__Aim of the exercise__.
Retype the line where "Toggle sidebar with hamburger menu icon" appears and each line that follows it down to the last line of the records below. Leave the pictures out.
┄┄┄┄┄┄
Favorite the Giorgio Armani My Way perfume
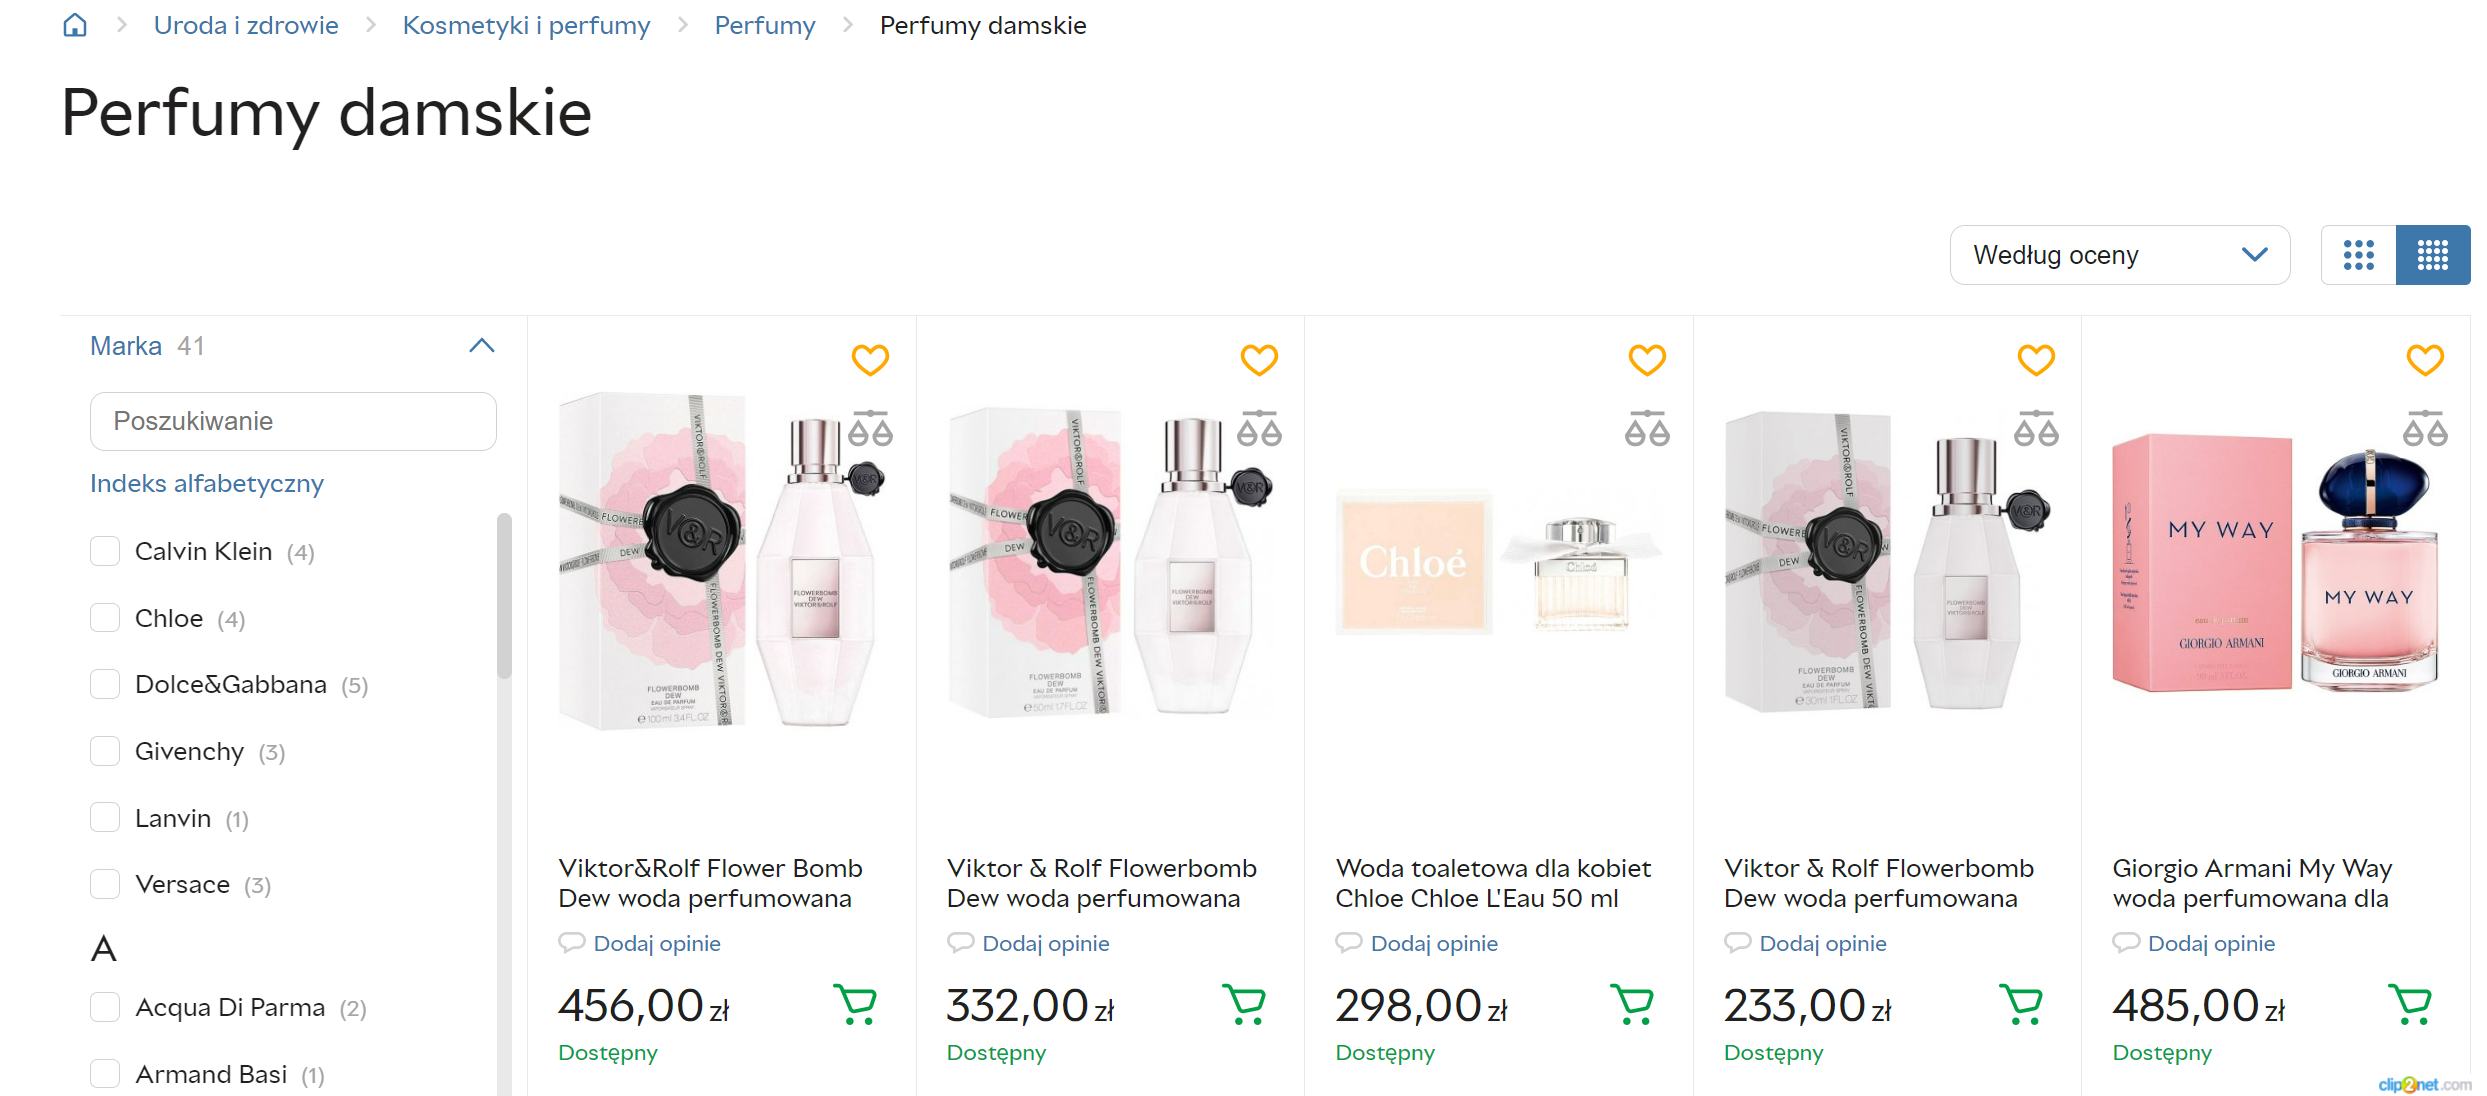 (2424, 360)
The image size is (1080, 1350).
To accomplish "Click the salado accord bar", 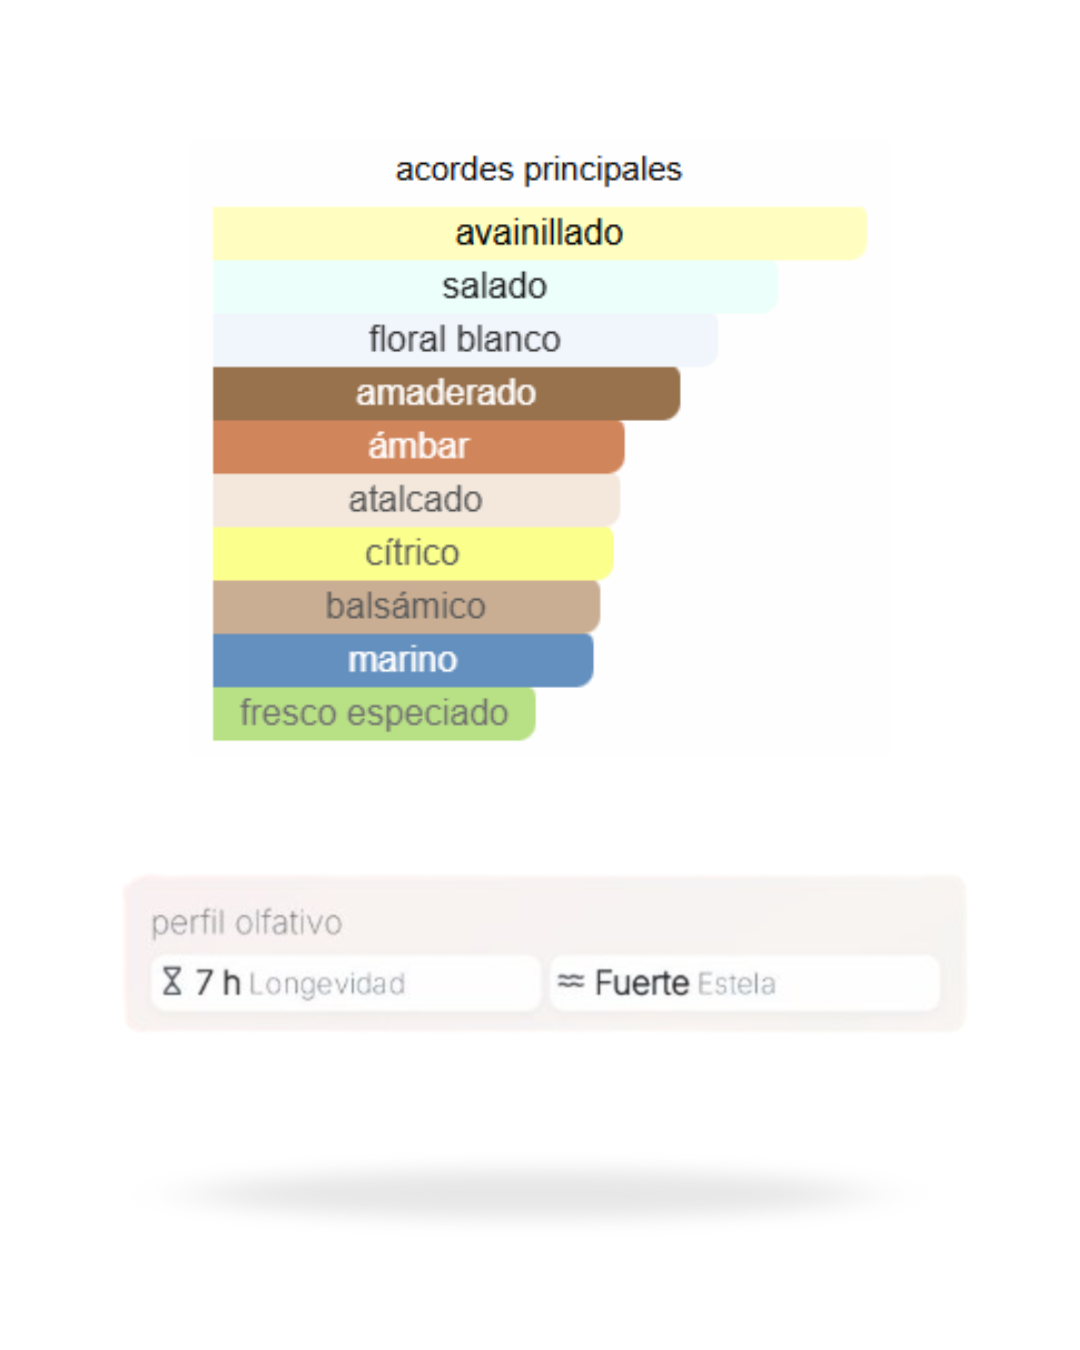I will click(x=494, y=287).
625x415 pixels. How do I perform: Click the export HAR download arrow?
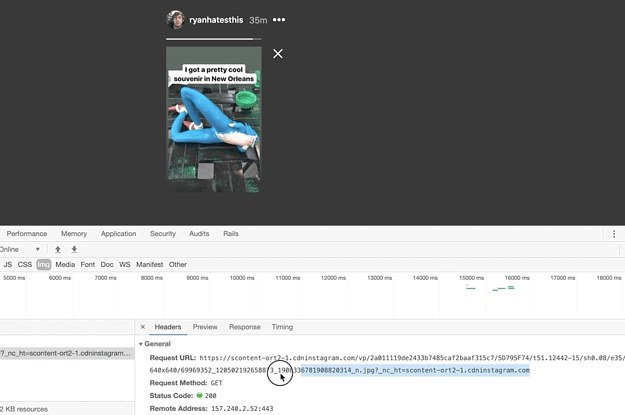pyautogui.click(x=74, y=249)
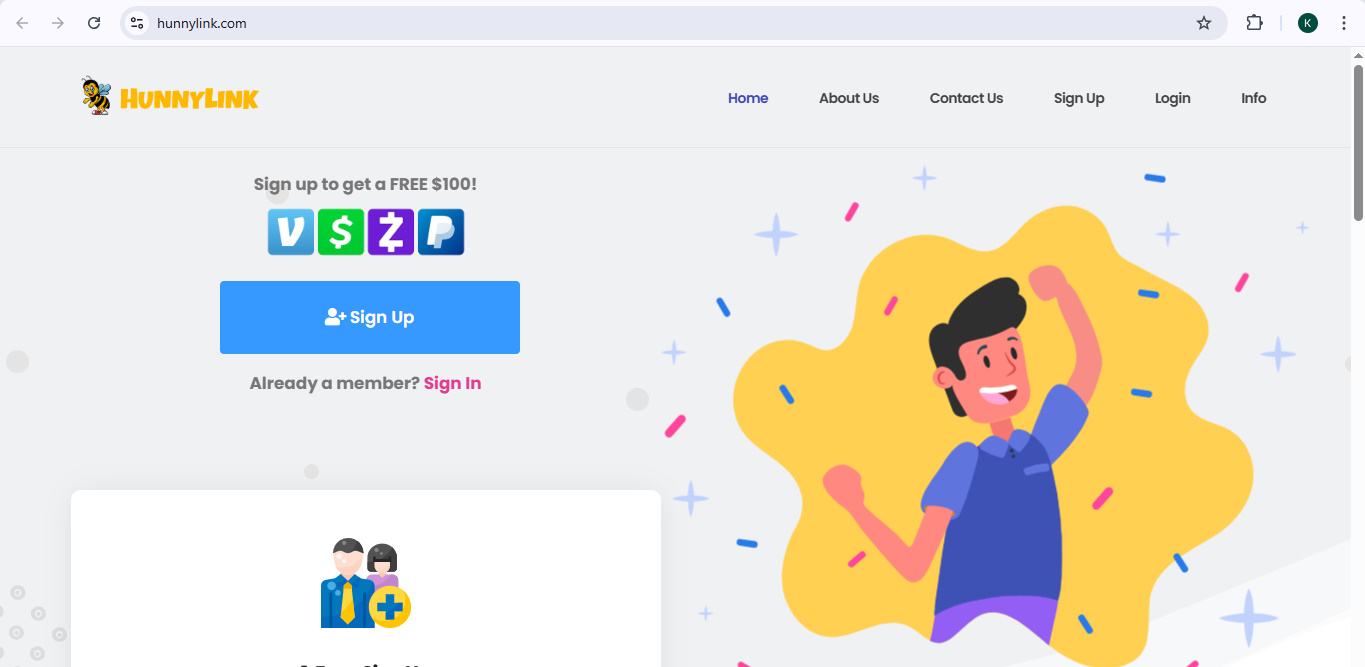
Task: Click the vertical page scrollbar
Action: [x=1358, y=142]
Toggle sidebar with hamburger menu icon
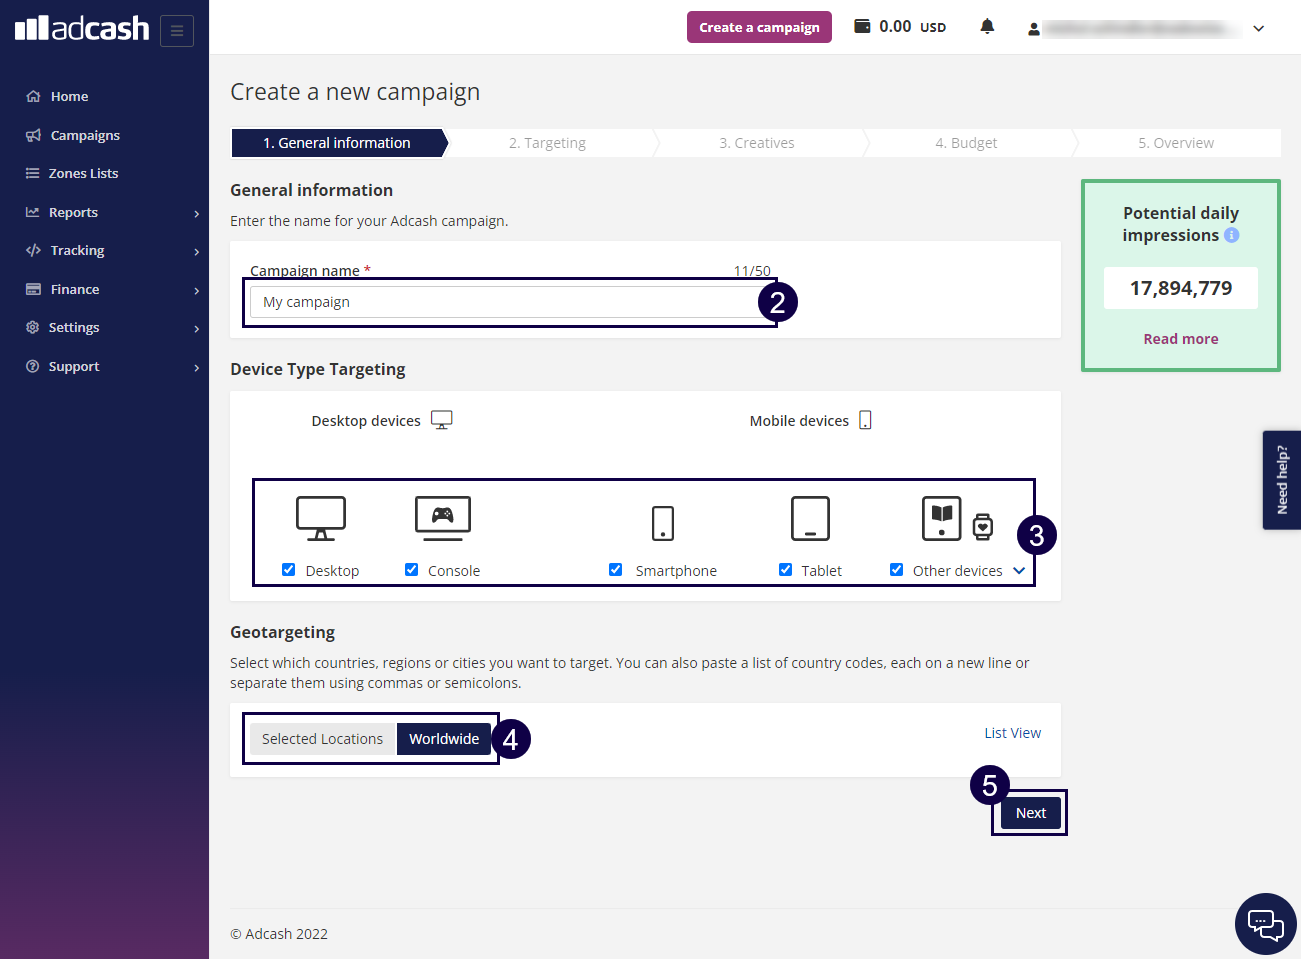The width and height of the screenshot is (1301, 959). click(x=177, y=31)
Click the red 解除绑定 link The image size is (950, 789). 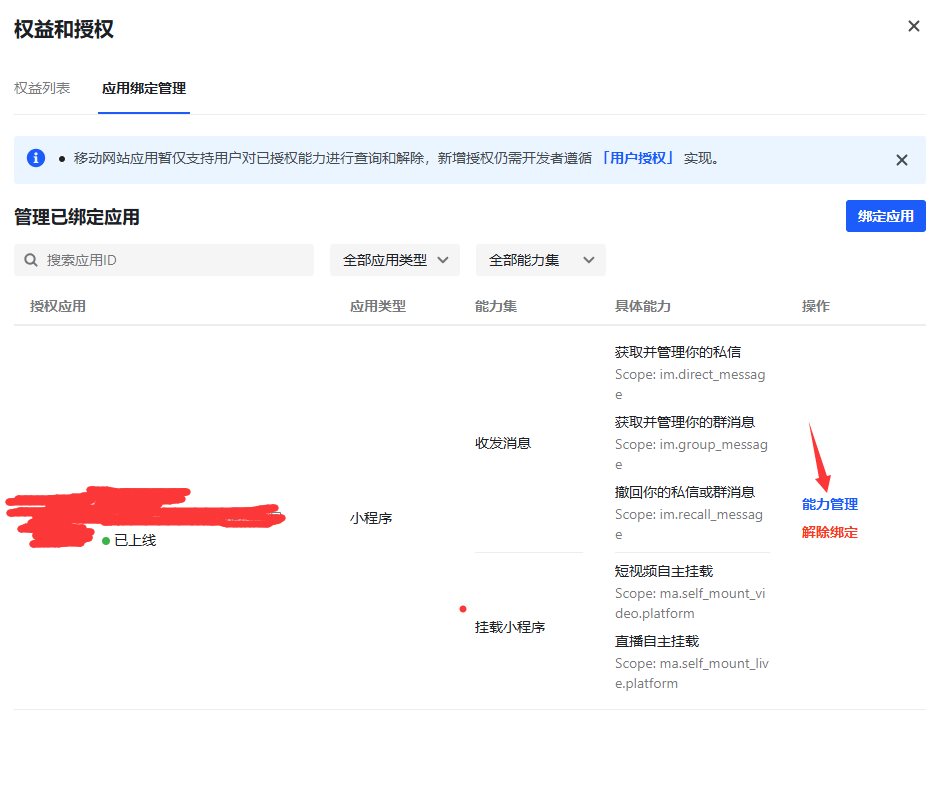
┄┄┄┄┄┄
__Task output__.
Toggle sidebar with hamburger menu icon
The width and height of the screenshot is (1301, 959). click(x=177, y=31)
Click the red 解除绑定 link The image size is (950, 789). 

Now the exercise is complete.